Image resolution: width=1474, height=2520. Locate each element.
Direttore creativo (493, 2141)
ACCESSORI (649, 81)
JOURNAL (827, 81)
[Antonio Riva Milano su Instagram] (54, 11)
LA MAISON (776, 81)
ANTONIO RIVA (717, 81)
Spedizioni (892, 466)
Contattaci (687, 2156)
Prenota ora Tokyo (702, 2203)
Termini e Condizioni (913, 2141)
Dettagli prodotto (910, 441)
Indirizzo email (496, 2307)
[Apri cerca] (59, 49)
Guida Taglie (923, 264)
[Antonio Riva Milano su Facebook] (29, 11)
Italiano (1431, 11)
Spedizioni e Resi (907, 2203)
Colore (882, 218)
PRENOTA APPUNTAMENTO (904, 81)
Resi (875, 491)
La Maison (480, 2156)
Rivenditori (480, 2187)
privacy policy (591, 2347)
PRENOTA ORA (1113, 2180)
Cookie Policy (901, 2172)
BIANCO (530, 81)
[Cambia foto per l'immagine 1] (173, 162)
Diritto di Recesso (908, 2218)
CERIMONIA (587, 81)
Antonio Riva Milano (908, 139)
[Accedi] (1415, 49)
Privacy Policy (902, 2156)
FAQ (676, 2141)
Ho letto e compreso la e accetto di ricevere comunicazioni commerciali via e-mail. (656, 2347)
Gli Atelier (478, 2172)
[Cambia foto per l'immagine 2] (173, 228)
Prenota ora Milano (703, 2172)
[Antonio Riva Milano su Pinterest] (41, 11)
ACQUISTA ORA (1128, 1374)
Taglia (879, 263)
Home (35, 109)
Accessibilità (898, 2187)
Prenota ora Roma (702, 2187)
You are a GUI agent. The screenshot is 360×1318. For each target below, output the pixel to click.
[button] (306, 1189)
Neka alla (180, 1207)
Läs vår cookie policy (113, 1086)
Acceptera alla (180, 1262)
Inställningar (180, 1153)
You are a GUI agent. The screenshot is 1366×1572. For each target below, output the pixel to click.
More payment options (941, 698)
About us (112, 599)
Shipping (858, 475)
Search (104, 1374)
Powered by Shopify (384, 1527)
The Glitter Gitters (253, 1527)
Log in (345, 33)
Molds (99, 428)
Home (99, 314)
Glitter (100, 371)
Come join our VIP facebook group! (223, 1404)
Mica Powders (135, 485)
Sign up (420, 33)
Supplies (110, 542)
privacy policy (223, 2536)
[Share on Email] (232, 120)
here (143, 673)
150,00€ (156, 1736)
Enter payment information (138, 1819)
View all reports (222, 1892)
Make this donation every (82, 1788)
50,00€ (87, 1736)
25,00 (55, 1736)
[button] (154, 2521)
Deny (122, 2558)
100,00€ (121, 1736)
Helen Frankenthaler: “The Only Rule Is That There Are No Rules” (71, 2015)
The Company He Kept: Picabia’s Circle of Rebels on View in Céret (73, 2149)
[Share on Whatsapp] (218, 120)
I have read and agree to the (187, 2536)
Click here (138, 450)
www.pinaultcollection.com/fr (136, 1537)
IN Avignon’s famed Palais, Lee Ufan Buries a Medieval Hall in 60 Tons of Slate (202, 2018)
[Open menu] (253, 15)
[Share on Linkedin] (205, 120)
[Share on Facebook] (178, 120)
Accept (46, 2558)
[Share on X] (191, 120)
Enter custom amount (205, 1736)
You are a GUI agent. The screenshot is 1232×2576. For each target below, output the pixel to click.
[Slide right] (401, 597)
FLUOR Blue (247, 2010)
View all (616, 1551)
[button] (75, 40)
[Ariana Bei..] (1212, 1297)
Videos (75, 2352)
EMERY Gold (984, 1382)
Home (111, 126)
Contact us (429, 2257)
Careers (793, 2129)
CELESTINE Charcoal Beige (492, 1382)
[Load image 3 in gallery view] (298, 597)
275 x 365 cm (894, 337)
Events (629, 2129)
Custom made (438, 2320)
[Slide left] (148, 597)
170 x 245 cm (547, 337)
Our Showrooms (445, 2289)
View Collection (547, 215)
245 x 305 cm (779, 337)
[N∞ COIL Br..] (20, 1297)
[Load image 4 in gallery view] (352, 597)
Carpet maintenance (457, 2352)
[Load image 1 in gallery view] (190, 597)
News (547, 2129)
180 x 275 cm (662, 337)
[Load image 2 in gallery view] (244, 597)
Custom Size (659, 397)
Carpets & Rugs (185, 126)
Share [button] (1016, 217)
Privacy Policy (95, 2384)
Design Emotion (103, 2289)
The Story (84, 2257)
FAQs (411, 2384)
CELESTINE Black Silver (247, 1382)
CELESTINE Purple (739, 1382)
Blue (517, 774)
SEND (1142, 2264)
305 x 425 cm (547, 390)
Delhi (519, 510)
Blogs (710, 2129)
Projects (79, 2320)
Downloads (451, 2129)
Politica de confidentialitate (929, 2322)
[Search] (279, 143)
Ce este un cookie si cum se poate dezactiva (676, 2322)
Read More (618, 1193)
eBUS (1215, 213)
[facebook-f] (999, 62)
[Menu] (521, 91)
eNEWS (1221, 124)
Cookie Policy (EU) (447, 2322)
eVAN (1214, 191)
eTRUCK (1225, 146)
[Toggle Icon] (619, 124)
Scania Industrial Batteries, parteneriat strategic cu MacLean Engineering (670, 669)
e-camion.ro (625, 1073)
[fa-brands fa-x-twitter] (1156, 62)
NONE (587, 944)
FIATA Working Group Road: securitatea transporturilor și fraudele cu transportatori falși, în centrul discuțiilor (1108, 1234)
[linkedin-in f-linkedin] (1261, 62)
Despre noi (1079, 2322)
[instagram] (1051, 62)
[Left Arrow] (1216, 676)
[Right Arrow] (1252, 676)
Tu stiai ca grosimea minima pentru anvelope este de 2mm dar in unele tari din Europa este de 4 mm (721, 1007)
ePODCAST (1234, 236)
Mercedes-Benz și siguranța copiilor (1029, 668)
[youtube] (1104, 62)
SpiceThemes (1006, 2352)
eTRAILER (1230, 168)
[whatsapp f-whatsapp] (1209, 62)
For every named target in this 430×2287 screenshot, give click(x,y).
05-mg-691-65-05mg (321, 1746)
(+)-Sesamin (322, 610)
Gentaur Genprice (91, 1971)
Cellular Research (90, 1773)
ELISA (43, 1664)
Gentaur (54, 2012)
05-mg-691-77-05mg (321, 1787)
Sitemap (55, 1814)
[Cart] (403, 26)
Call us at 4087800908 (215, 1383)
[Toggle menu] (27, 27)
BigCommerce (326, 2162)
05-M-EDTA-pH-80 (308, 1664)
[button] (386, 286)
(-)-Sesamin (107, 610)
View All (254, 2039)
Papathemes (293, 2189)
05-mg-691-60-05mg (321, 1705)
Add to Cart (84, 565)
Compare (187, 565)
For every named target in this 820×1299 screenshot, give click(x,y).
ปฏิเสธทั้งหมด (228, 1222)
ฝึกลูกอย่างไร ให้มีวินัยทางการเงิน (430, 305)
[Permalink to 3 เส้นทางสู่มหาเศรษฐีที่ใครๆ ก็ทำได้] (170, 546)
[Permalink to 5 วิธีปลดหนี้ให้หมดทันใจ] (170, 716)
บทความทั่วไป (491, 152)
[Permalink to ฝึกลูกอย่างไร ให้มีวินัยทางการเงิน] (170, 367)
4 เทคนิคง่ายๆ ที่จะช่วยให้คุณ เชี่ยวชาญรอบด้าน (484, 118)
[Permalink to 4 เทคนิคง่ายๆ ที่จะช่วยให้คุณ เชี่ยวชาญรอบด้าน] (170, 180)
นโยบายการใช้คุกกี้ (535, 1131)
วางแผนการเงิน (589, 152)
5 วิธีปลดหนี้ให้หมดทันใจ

# # # # #

Among the records above, find the lines where the word "หมดท" appears and copy them.

• **EXERCISE RESPONSE**
[Permalink to 5 วิธีปลดหนี้ให้หมดทันใจ] (170, 716)
5 วิธีปลดหนี้ให้หมดทันใจ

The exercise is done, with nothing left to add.